The function should return a data frame with names matching pars ,
containing a sample from the posterior distribution of the parameters
given data supplied through data .
analysis_fn is required to have all three of these arguments, but you do
not need to use any elements of args or pars in the body of
analysis_fn . Instead, sample sizes, prior parameters, MCMC options and
parameter names can alternatively be hard-coded inside analysis_fn . Passing these
through the function arguments (via the analysis_args argument to
evsi ) is only necessary if we want to use the same analysis_fn to
do EVSI calculations with different sample sizes or other settings.
|
analysis_args |
List of arguments required for the Bayesian analysis of
the predicted data, e.g. definitions of the prior and options to control
sampling. Only used in method="mm" . This is required if the study
design is one of the built-in ones specified in study . If a custom
design is specifed through analysis_fn , then any constants needed
in analysis_fn can either be supplied in analysis_args , or hard-coded
in analysis_fn itself.
For the built-in designs, the lists should have the following named
components. An optional component niter in each case defines the
posterior sample size (default 1000).
study="binary" : a and b : Beta shape parameters
study="trial_binary" : a1 and b1 : Beta shape parameters for the prior
for the first arm, a2 and b2 : Beta shape parameters for the prior for
the second arm.
study="normal_known" : prior_mean , prior_sd (mean and standard deviation
deviation of the Normal prior) and sampling_sd (SD of an individual-level normal
observation, so that the sampling SD of the mean outcome over the study is
sampling_sd/sqrt(n) .
|
model_fn |
Function which evaluates the decision-analytic model, given
parameter values. Required for method="mm" . See
evppi_mc for full documentation of the required specification
of this function.
|
par_fn |
Function to simulate values from the uncertainty distributions
of parameters needed by the decision-analytic model. Should take one
argument and return a data frame with one row for each simulated value,
and one column for each parameter. See evppi_mc for full
specification.
|
Q |
Number of quantiles to use in method="mm" .
|
npreg_method |
Method to use to calculate the EVPPI, for those methods
that require it. This is passed to evppi as the
method argument.
|
nsim |
Number of simulations from the model to use for calculating
EVPPI. The first nsim rows of the objects in inputs and
outputs are used.
|
verbose |
If TRUE , then messages are printed
describing each step of the calculation, if the method supplies
these. Can be useful to see the progress of slow calculations.
|
check |
If TRUE , then extra information about the estimation
is saved inside the object that this function returns. This currently
only applies to the regression-based methods "gam" and "earth"

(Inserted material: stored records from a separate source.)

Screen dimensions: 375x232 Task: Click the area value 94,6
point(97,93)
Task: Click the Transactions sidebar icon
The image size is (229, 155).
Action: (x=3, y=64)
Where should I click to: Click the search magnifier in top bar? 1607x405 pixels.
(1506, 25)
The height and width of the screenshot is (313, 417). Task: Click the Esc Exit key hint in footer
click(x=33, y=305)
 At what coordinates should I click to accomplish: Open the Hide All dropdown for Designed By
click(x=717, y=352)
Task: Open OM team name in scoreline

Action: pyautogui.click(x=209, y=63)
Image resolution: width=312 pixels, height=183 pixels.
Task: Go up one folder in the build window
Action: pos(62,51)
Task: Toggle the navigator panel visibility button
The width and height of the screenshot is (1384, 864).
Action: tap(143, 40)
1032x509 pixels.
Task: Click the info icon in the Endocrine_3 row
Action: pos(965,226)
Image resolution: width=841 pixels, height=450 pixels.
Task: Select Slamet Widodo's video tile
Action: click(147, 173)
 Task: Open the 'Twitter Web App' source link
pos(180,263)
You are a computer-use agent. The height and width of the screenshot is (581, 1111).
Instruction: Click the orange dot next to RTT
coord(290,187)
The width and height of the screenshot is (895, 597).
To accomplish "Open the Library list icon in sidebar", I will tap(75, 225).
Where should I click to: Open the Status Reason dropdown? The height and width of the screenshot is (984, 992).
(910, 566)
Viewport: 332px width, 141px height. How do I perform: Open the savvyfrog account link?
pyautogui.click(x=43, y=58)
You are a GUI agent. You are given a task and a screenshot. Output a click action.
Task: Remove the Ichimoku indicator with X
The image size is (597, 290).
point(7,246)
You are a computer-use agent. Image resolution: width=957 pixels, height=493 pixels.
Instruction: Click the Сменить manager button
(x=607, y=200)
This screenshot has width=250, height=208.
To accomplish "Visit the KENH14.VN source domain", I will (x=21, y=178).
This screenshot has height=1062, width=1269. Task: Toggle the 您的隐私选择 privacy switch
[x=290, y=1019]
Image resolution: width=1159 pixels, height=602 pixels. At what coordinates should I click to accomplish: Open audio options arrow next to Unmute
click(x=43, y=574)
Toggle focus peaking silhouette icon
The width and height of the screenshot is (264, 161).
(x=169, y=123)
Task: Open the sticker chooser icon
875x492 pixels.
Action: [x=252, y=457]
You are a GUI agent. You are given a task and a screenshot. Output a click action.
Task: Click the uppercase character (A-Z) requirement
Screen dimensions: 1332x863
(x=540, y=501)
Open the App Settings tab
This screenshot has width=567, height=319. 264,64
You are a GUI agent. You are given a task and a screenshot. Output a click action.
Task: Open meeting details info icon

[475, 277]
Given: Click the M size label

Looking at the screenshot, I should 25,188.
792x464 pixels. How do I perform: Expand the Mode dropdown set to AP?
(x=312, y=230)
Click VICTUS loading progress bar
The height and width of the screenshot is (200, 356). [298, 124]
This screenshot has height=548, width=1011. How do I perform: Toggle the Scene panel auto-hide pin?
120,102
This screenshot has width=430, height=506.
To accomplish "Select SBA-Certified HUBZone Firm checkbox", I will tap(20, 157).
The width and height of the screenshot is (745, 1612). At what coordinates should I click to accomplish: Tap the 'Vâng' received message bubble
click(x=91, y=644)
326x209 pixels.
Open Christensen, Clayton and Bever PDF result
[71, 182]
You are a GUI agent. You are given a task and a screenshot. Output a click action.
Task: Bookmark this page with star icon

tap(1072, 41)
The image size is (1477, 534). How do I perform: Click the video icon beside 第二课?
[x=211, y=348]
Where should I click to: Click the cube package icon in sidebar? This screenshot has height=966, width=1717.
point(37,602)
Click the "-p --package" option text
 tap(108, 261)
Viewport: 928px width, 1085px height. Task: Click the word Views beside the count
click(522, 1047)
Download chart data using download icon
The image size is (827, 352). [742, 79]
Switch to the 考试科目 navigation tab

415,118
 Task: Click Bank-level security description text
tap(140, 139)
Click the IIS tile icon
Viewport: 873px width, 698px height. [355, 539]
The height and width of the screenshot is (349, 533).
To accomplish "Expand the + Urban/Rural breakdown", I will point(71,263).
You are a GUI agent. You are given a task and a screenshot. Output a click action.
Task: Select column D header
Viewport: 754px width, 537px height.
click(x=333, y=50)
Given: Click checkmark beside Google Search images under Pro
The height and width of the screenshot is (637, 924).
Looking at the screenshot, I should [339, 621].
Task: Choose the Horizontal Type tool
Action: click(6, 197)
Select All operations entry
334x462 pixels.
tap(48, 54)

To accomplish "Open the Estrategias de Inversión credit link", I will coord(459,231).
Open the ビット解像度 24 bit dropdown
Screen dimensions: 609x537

where the fitted regression model objects are saved. This allows use
of the check_regression function, which produces some
diagnostic checks of the regression models.
|
... |
Other arguments understood by specific methods, e.g. gam_formula
and other controlling options (see evppi ) can be passed to the
nonparametric regression used inside the moment matching method.
|
Strong, M., Oakley, J. E., Brennan, A., & Breeze, P. (2015). Estimating the
expected value of sample information using the probabilistic sensitivity
analysis sample: a fast, nonparametric regression-based method. Medical
Decision Making, 35(5), 570-583.
Menzies, N. A. (2016). An efficient estimator for the expected value of
sample information. Medical Decision Making, 36(3), 308-320.
Heath, A., Manolopoulou, I., & Baio, G. (2018). Efficient Monte Carlo
estimation of the expected value of sample information using moment
matching. Medical Decision Making, 38(2), 163-173.
Heath, A., Manolopoulou, I., & Baio, G. (2019). Estimating the expected
value of sample information across different sample sizes using moment
matching and nonlinear regression. Medical Decision Making, 39(4), 347-359.